Source data =
• • • • •
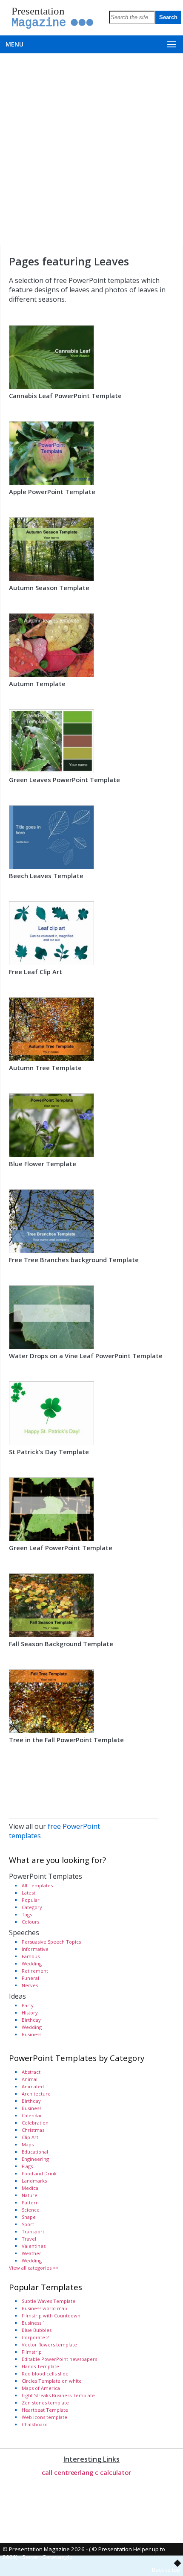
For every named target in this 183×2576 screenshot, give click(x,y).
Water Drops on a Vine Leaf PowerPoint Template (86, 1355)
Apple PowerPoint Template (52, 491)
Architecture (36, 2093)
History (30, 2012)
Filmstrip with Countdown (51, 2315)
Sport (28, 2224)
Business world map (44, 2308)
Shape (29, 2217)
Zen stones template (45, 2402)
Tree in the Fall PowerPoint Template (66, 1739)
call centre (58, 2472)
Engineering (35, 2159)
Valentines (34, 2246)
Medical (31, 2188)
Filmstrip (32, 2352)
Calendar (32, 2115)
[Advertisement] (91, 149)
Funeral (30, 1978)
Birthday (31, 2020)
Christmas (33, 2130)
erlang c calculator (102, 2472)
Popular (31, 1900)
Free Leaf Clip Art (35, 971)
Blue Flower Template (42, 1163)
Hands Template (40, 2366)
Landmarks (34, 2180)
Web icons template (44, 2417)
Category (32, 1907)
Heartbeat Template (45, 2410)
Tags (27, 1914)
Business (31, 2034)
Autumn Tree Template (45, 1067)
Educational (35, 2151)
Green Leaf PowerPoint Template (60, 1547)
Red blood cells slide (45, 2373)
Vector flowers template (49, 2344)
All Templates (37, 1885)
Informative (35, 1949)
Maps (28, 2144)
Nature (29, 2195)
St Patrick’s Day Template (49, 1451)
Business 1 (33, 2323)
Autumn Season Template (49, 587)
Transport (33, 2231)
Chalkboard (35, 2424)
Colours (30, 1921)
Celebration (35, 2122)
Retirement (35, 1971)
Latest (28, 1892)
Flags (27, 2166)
• • • • •
An exact copy of each entry is required, minus the pictures.

For every named target in this 183×2576 screenshot, give click(x,y).
Water Drops on a Vine Leaf PowerPoint Template (86, 1355)
Apple PowerPoint Template (52, 491)
Architecture (36, 2093)
History (30, 2012)
Filmstrip with Countdown (51, 2315)
Sport (28, 2224)
Business world map (44, 2308)
Shape (29, 2217)
Zen stones template (45, 2402)
Tree in the Fall PowerPoint Template (66, 1739)
call centre (58, 2472)
Engineering (35, 2159)
Valentines (34, 2246)
Medical (31, 2188)
Filmstrip (32, 2352)
Calendar (32, 2115)
[Advertisement] (91, 149)
Funeral (30, 1978)
Birthday (31, 2020)
Christmas (33, 2130)
erlang c calculator (102, 2472)
Popular (31, 1900)
Free Leaf Clip Art (35, 971)
Blue Flower Template (42, 1163)
Hands Template (40, 2366)
Landmarks (34, 2180)
Web icons template (44, 2417)
Category (32, 1907)
Heartbeat Template (45, 2410)
Tags (27, 1914)
Business (31, 2034)
Autumn Tree Template (45, 1067)
Educational (35, 2151)
Green Leaf PowerPoint Template (60, 1547)
Red blood cells slide (45, 2373)
Vector flowers template (49, 2344)
All Templates (37, 1885)
Informative (35, 1949)
Maps (28, 2144)
Nature (29, 2195)
St Patrick’s Day Template (49, 1451)
Business 1 (33, 2323)
Autumn Season Template (49, 587)
Transport (33, 2231)
Chalkboard (35, 2424)
Colours (30, 1921)
Celebration (35, 2122)
Retirement (35, 1971)
Latest (28, 1892)
Flags (27, 2166)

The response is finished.